E, anche se l’Unione europea (attualmente composta da 450 milioni di cittadini) accettasse poco più di un milione di immigrati all’anno, ciò compenserebbe meno della metà del calo della popolazione in età lavorativa.

Oltre l’immigrazione, secondo il think tank, servirà una migliore gestione dei costi dell’assistenza sanitaria e dell’assistenza a lungo termine, nonché la riforma dei sistemi pensionistici e sanitari. Secondo il rapporto sull’invecchiamento della popolazione del 2024 della Commissione europea, nel 2070 per ogni 10 persone inattive con più di 65 anni ci saranno solo 14 persone occupate, in calo rispetto alle 22 del 2022.

La proposta italiana crea polemiche

Lo stesso ministro Giorgetti, mentre sottolineava la necessità di introdurre nell’agenda europea la questione demografica, promuoveva degli sgravi fiscali a chi ha almeno due figli. Stando a quanto anticipato da Il Foglio, il ministro avrebbe esposto il progetto che mira a “cambiare le regole delle detrazioni fiscali” a favore di chi sceglie di avere figli, “anche a costo di eliminare o rivedere “le agevolazioni per chi invece non ne ha”. Il tutto a prescindere dal reddito.

In vista della manovra di Governo, si parla di maggior sussidi alle mamme dipendenti o con partita iva.
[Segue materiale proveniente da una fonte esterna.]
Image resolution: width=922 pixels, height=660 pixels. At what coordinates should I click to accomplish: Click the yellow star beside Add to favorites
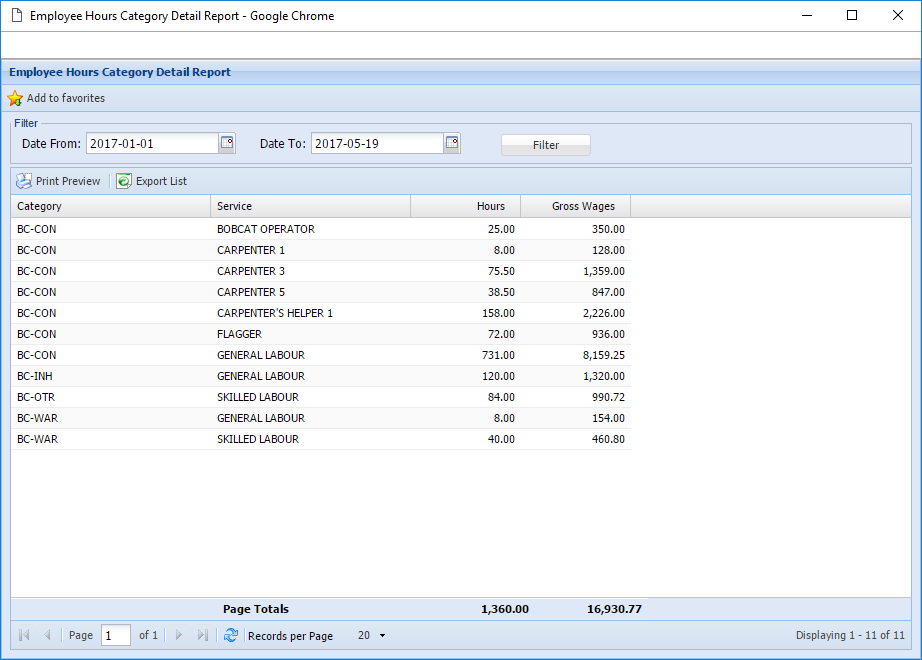(x=15, y=98)
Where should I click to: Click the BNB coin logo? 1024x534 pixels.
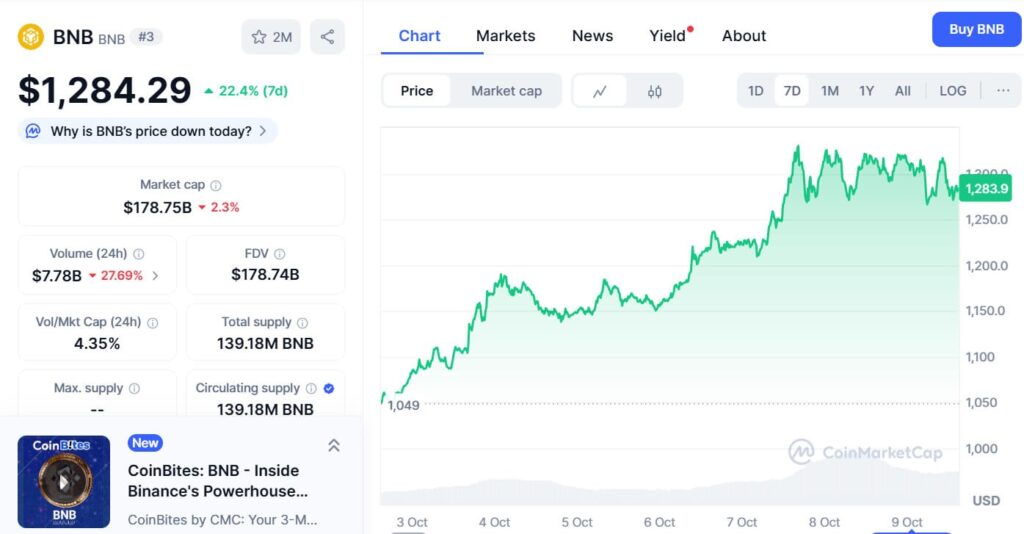pos(31,37)
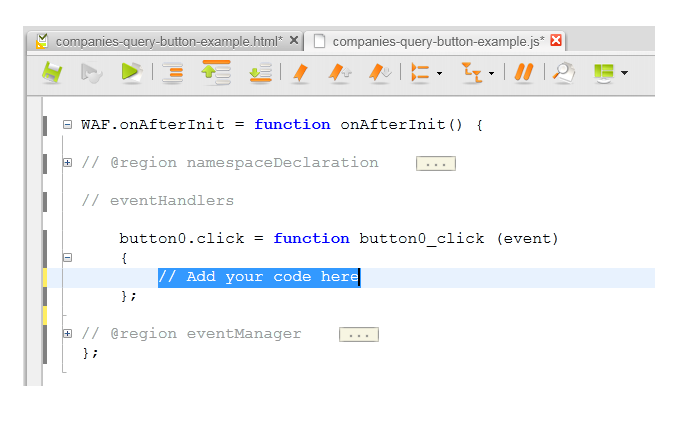Expand the eventManager region

point(68,333)
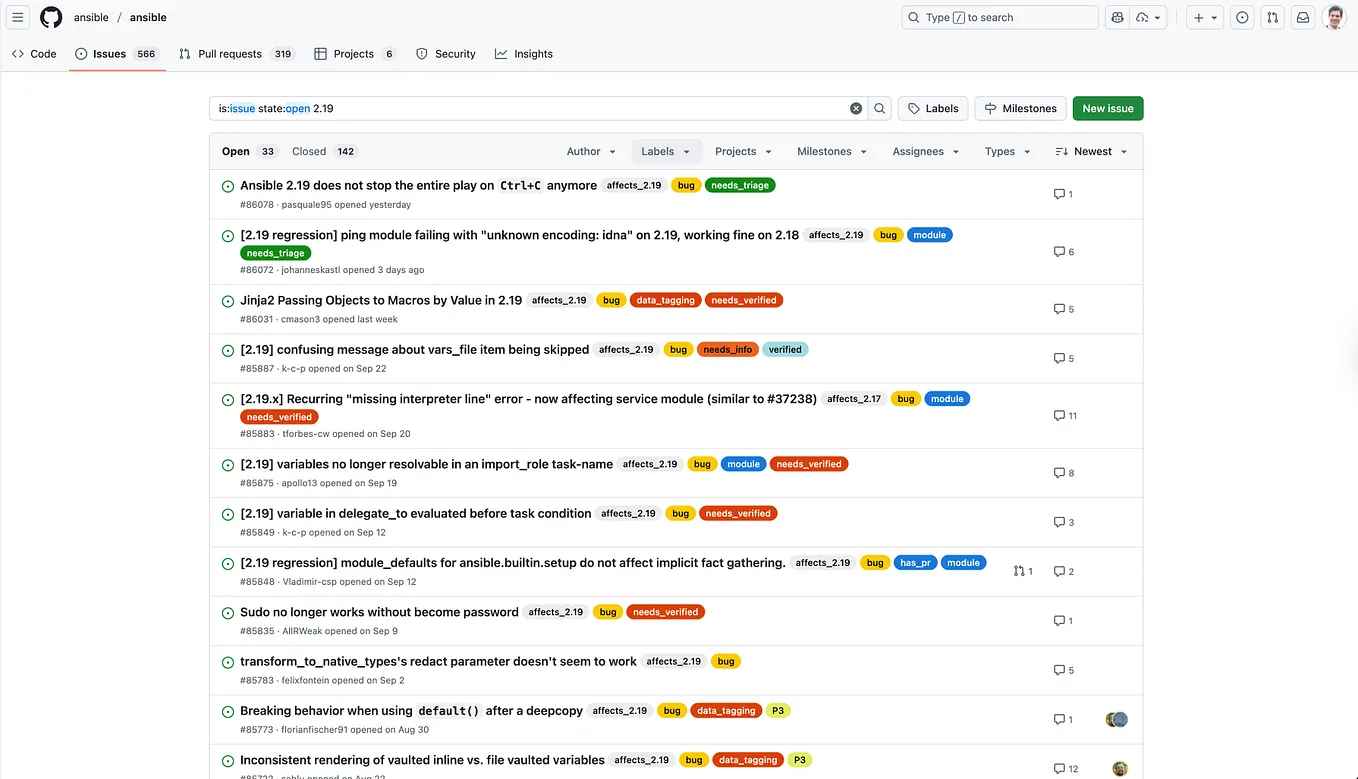Open the GitHub home logo
This screenshot has height=779, width=1358.
click(x=50, y=17)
Ma per tutti gli altri?

La notizia ha già attirato numerose polemiche. Sui social, infatti, si sono scagliati in molti contro la presunta decisione del ministro che – se approvata in manovra – costerà un aumento delle tasse a chi figli non ne ha.
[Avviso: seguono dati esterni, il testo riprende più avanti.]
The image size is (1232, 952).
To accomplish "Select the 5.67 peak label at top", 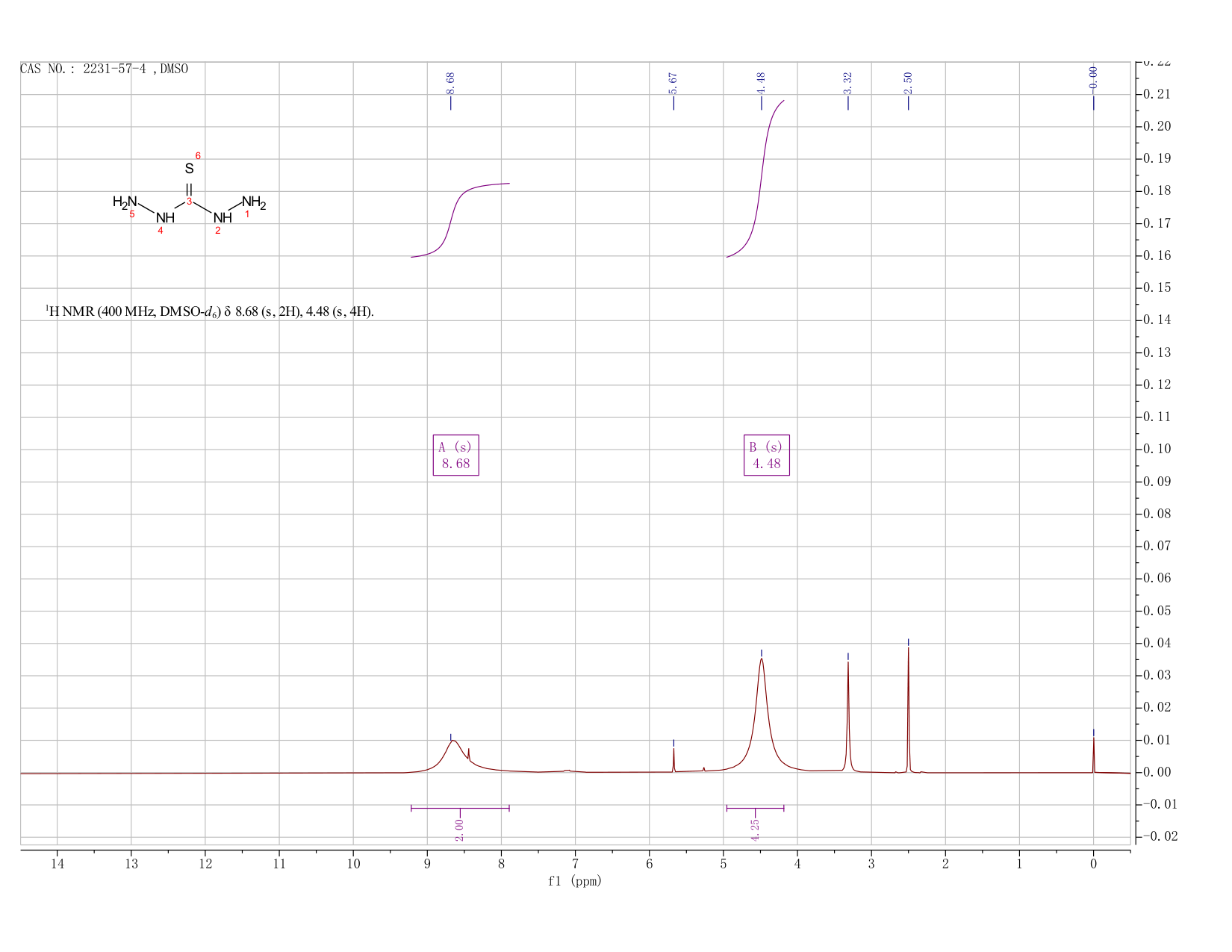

“Noi che abbiamo quattro gatti siamo figli di un Dio minore”, scrive qualche utente su X. O ancora, si legge sui social: “Pagheranno i single? In un Paese in cui mancano servizi non dovrebbero essere prioritari asili nido accessibili e sostegno economico a chi vuole figli, ma non può permetterseli? E che fine farà chi i figli non può averli?”.
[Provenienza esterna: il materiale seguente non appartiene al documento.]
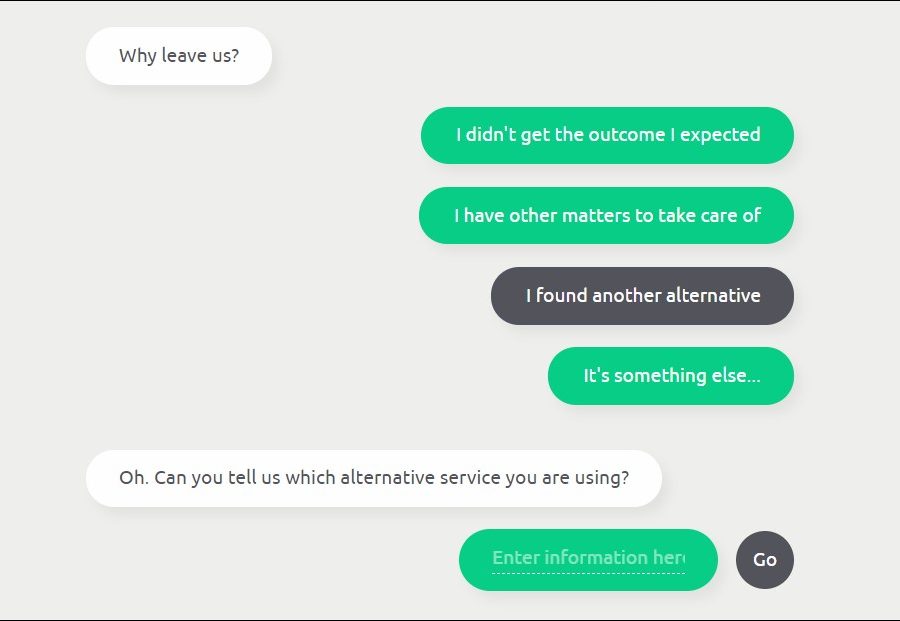This screenshot has width=900, height=621.
Task: Click the dark circular Go send control
Action: [x=765, y=560]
Per il momento nulla di ufficiale. Ma che la denatalità sia già un problema evidente è sotto gli occhi di tutti. “Oggi in Italia viviamo una situazione di iniquità perché non si pagano le tasse in base alla composizione famigliare ma solo in base al reddito e quindi è iniquo il fatto che una famiglia con più figli paghi le stesse tasse di una famiglia composta da una sola persona“. Gigi De Palo, presidente della fondazione per la Natalità e ideatore degli Stati Generali della Natalità, plaude alla proposta del ministro dell’Economia: “Anche perché – osserva all’Adnkronos – i cittadini di domani pagheranno la pensione anche a chi i figli non li ha voluti o non li ha potuti fare. Tutti dovrebbero tifare per questo tipo di politiche famigliari”.

De Palo riflette sull’idea del ministro: “Avendo parlato più volte con Giorgetti, so che questa cosa ce l’ha molto chiara. Ora si tratta di trasformarla insieme a tutto il governo. La natalità è una questione economica del Paese, non di un ministero della famiglia senza portafoglio. Quindi, ben venga che sia il ministro dell’Economia a fare questo ragionamento, speriamo che il governo lo segua. Il mio auspicio, – tenendo presente la levata di scudi che c’è stata attorno all’assegno unico – è che questa proposta porti ad una convergenza di tutto il Parlamento, di tutte le forze politiche perché stiamo andando verso un punto di non ritorno. O lo facciamo il prima possibile, o tutti si dovranno assumere tutte le responsabilità, non solo chi ha governato. Perché anche dall’opposizione sento una serie di ragionamenti, per esempio sulla sanità, ma l’unico modo per investire seriamente sulla sanità non è mettendo soldi sulla sanità ‘tout court’ ma parallelamente vanno messi soldi sulle famiglie per non fare andare la sanità in default”.

“Se l’opposizione farà opposizione in maniera intelligente, creando una situazione di non conflittualità su questo tema, potrà aiutare – ha concluso De Palo -. Ora c’è la proposta del ministro, c’è sempre stata la volontà politica della presidente del Consiglio, se anche l’opposizione mostra volontà politica in tal senso allora si fa strada e si cambia la storia, invertendo la tendenza”.